= Klaus Vogel (captain) =

German historian (born 1956)

Klaus (Anselm) Vogel (born 1956 in Hamburg) is a German historian and merchant sea captain who has been the founding chairman of the German sea rescue organization SOS Méditerranée since 2015.

After graduating from high school, Klaus Vogel went to sea on merchant ships, graduated from the Bremen University of Nautical Sciences (today part of the University of Bremen) and in 1981 acquired his “Patent auf großer Fahrt”.
From 1983 he studied history, philosophy and economics in Göttingen, Bielefeld and Paris. In 1995 he received his doctorate with the study 'Sphaera terrae - das mittelalterliche Bild der Erde und die kosmographische Revolution' ("Sphaera terrae - the medieval image of the earth and the cosmographic revolution") at the University of Göttingen.
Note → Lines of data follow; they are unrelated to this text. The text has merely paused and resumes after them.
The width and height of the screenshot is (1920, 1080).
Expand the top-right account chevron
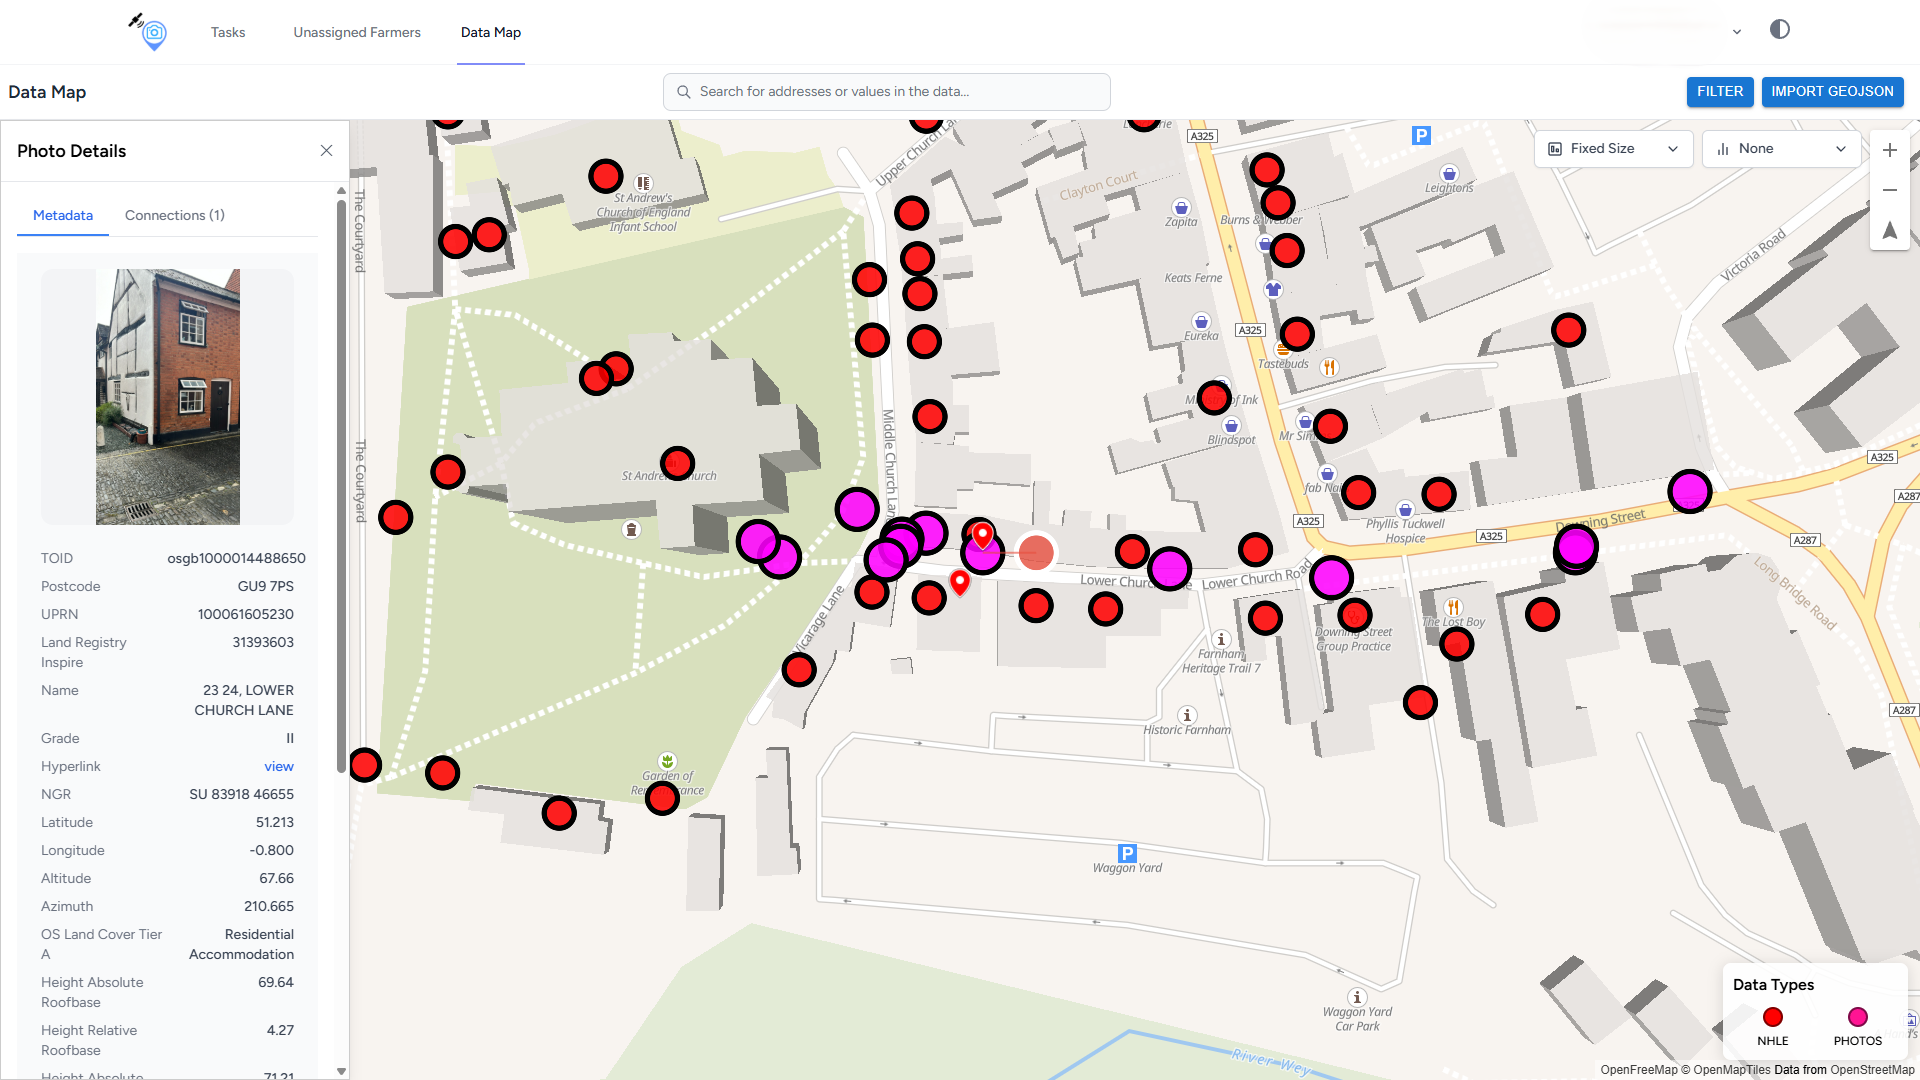click(1736, 32)
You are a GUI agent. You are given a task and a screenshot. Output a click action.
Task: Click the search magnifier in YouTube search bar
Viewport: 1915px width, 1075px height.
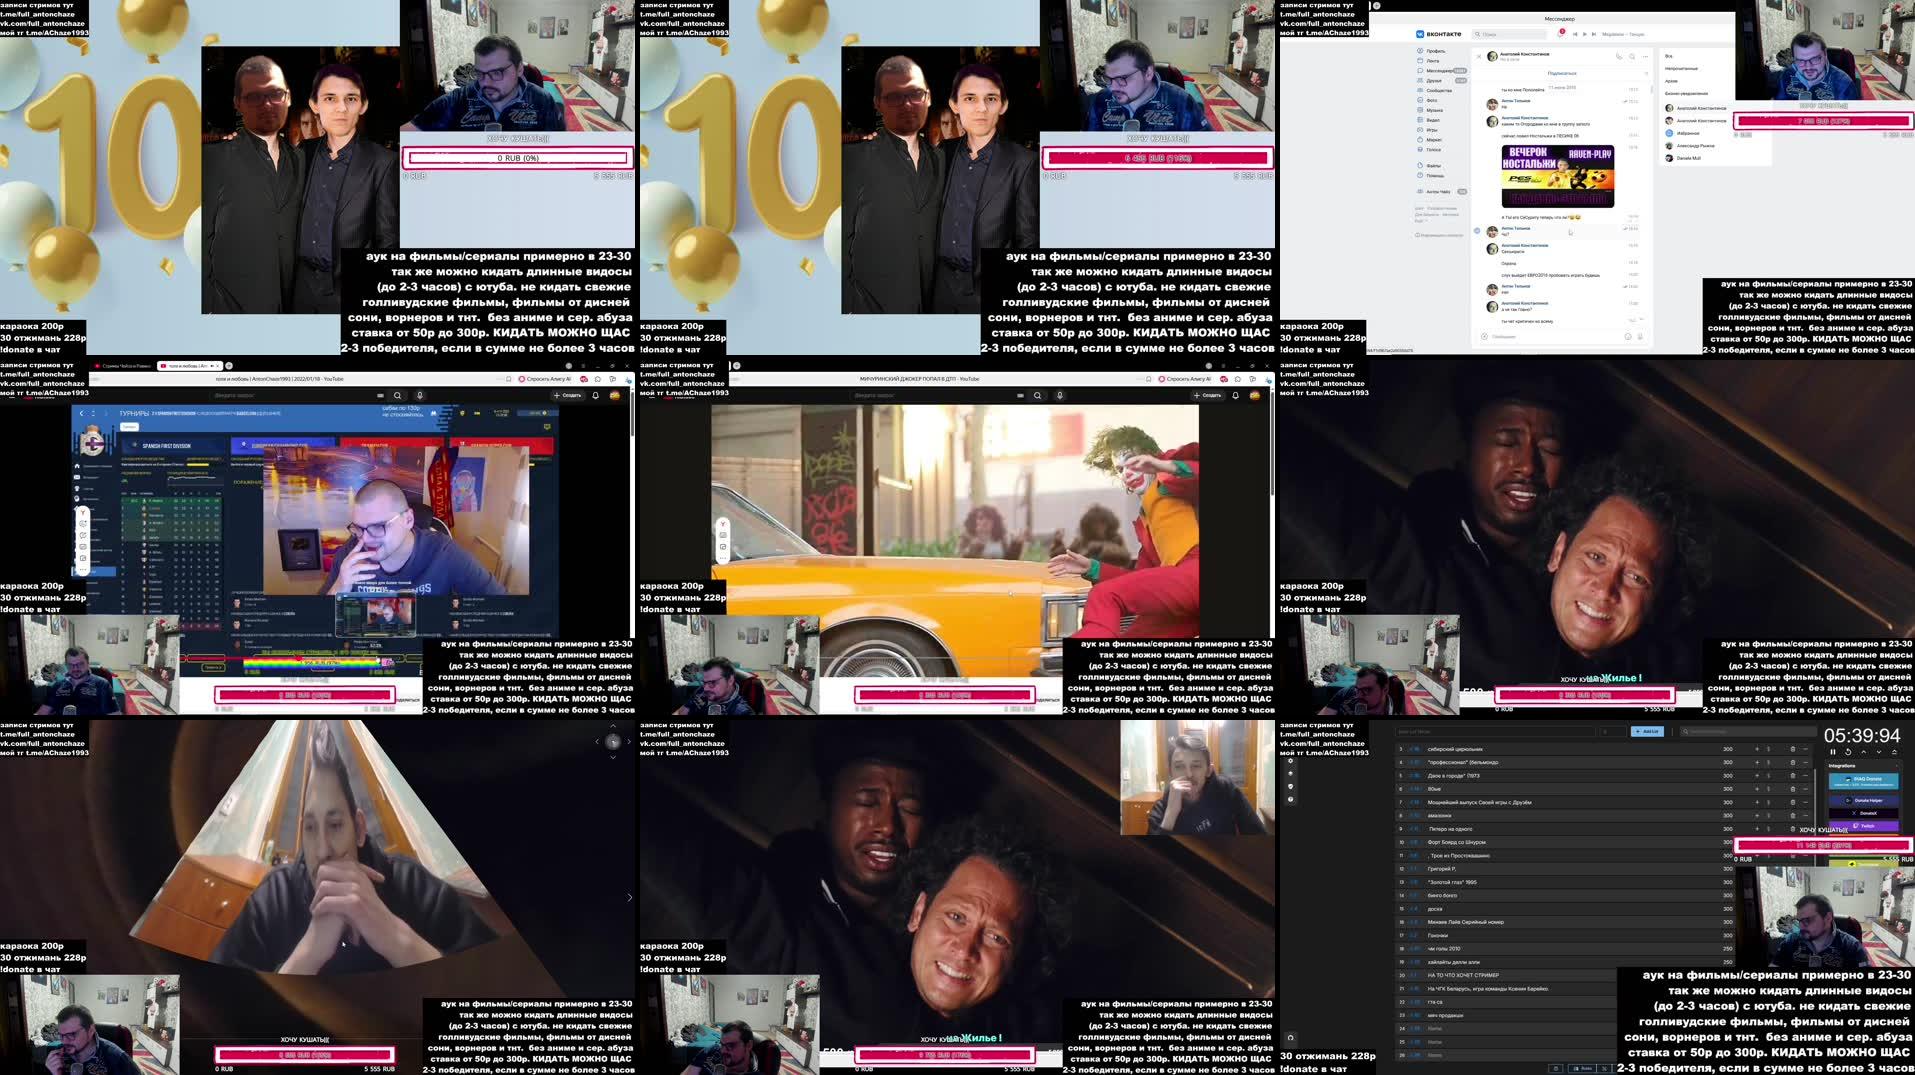tap(1038, 395)
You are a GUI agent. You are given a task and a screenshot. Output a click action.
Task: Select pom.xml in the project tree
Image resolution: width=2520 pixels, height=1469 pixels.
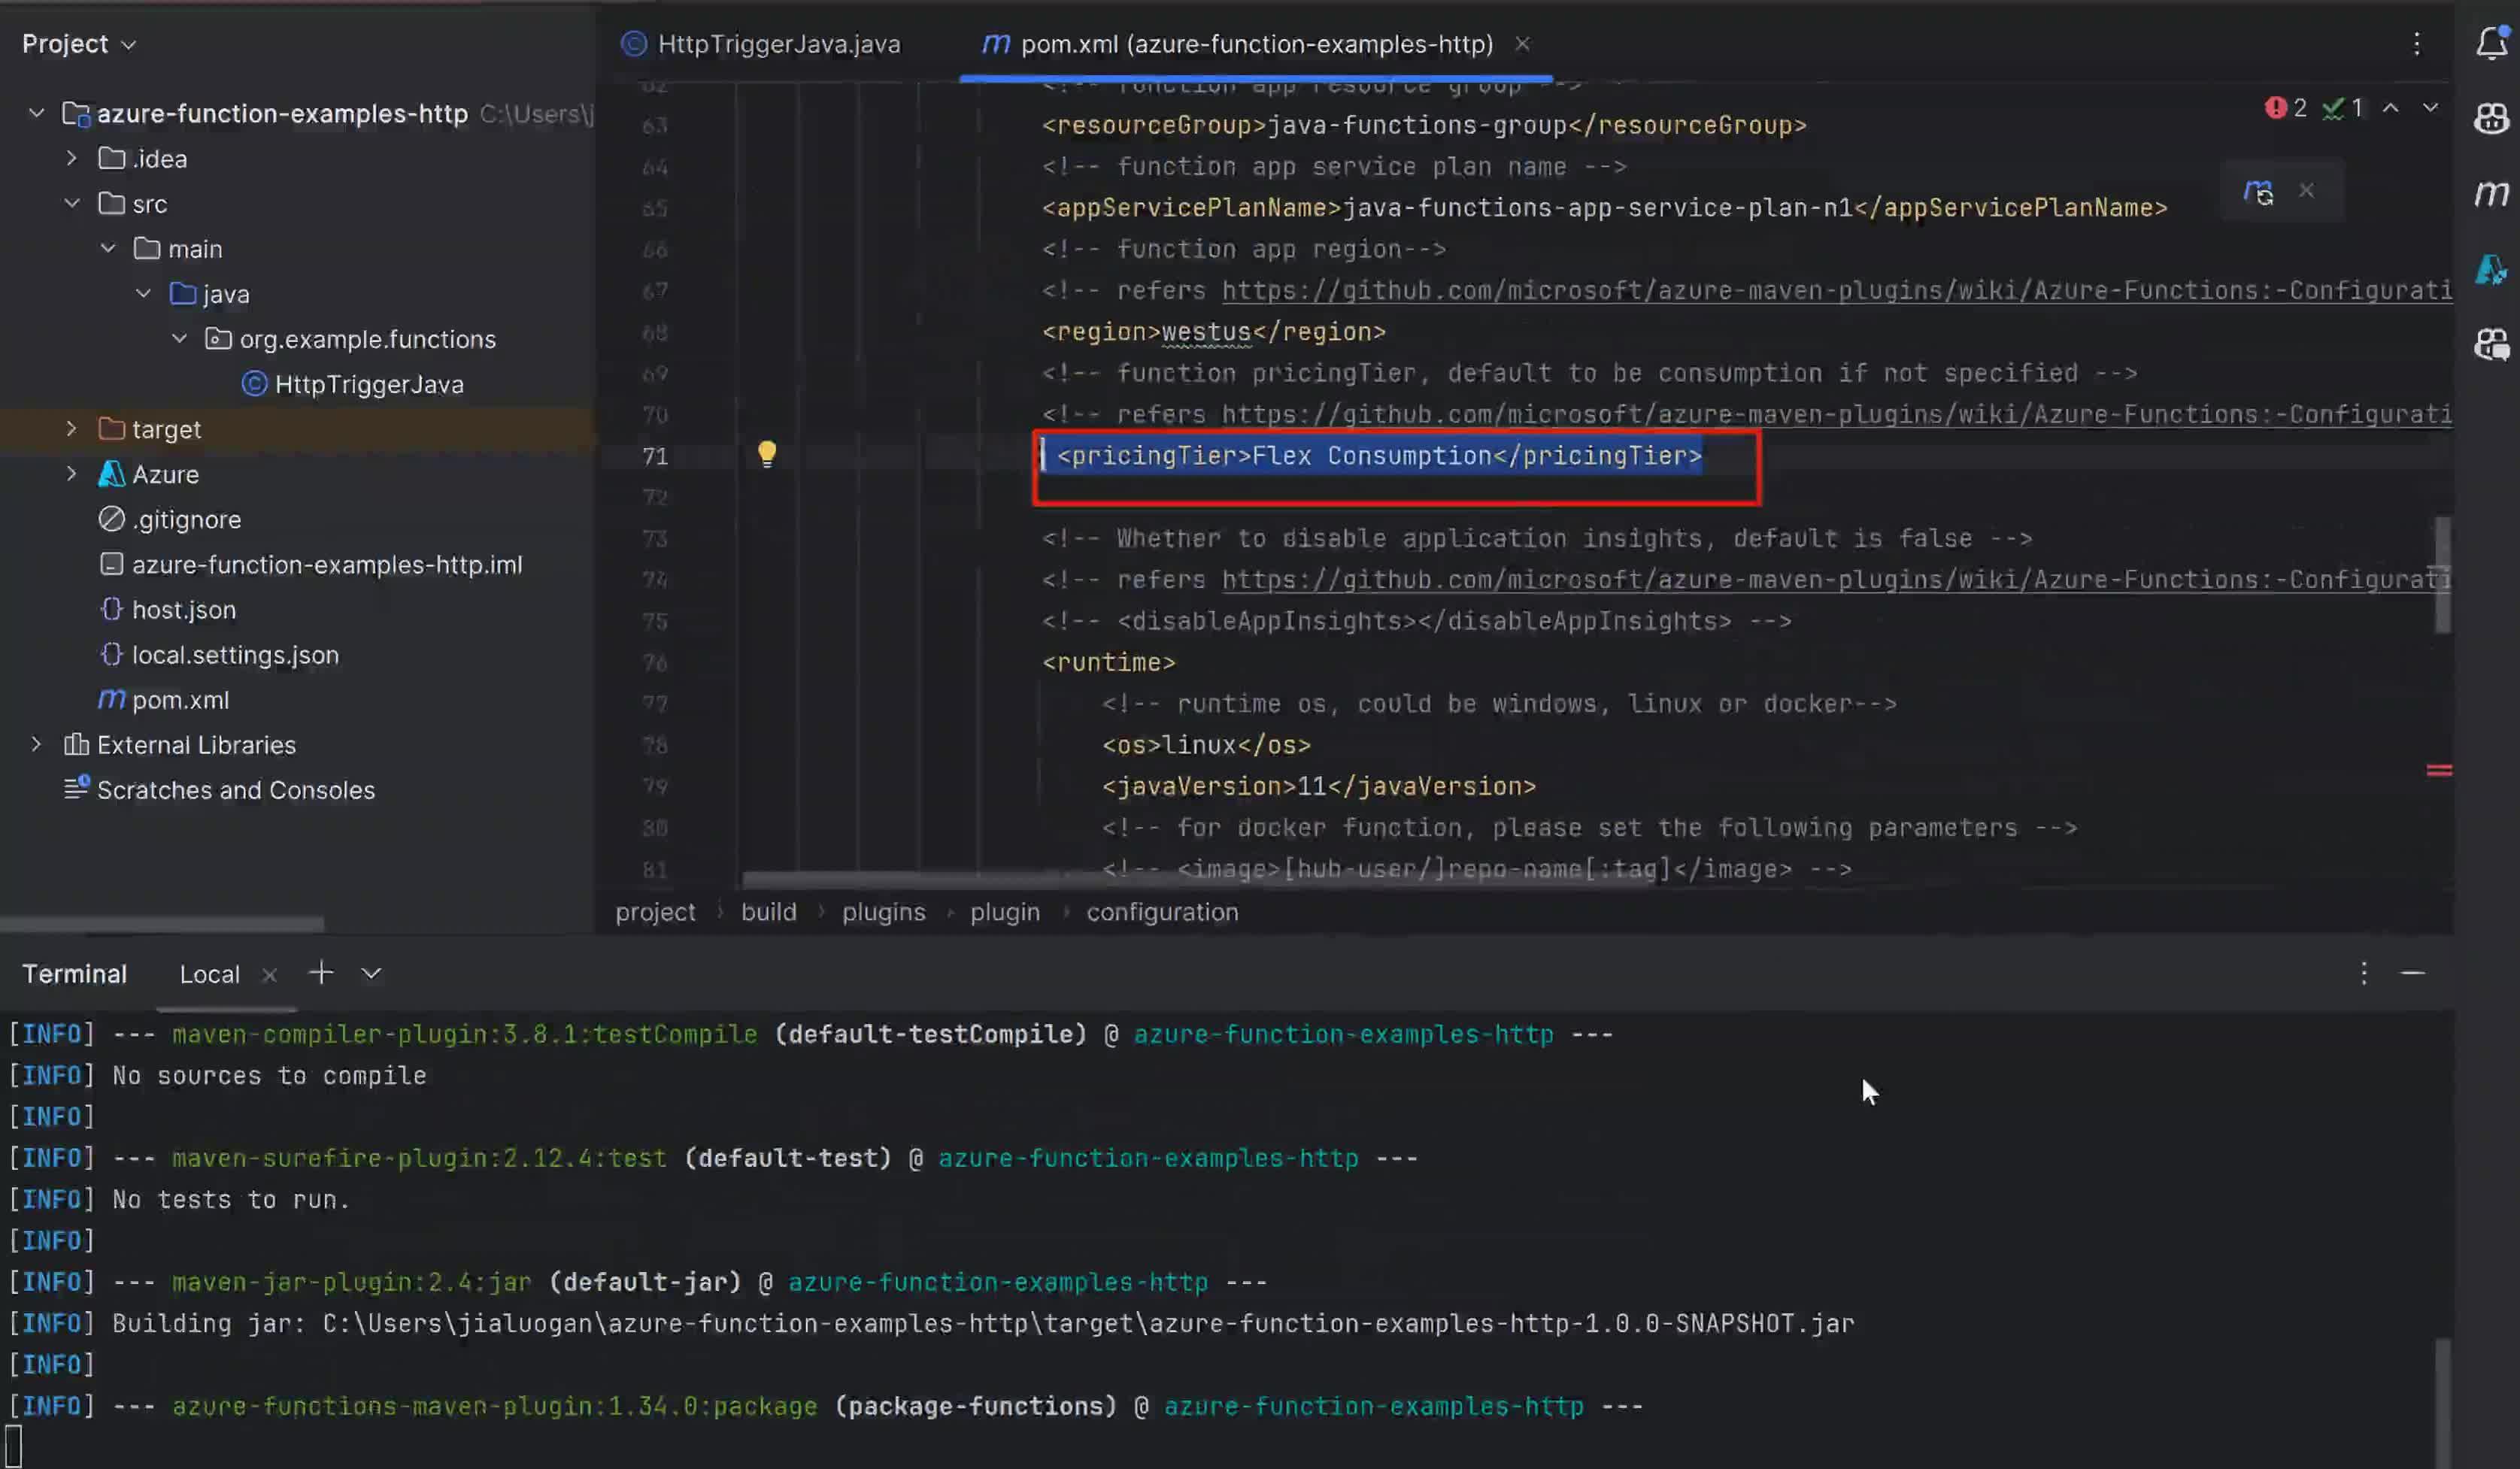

In the same year he founded the “Göttingen Working Group for Interdisciplinary Research on Violence” with Manfred Cierpka. He was a fellow of the Alexander von Humboldt Foundation in Rome and worked at the Max Planck Institute for History in Göttingen.
Since October 2000 Vogel has been sailing again, since 2005 as captain and since 2007 on container ships of the Hapag-Lloyd shipping company. Since 2015 he has dedicated himself to the sea rescue of refugees in the Mediterranean.

In 2016, he accepted the "Schwarzkopf Europe Award" on behalf of SOS Méditerranée.

In 2020, together with Sophie Beau, he was recipient of an Aurora Humanitarian award.

In 2023, Klaus Vogel made an acceptance speech for the Right Livelihood Award 2023, made to the European search and rescue organisation SOS Mediterranee.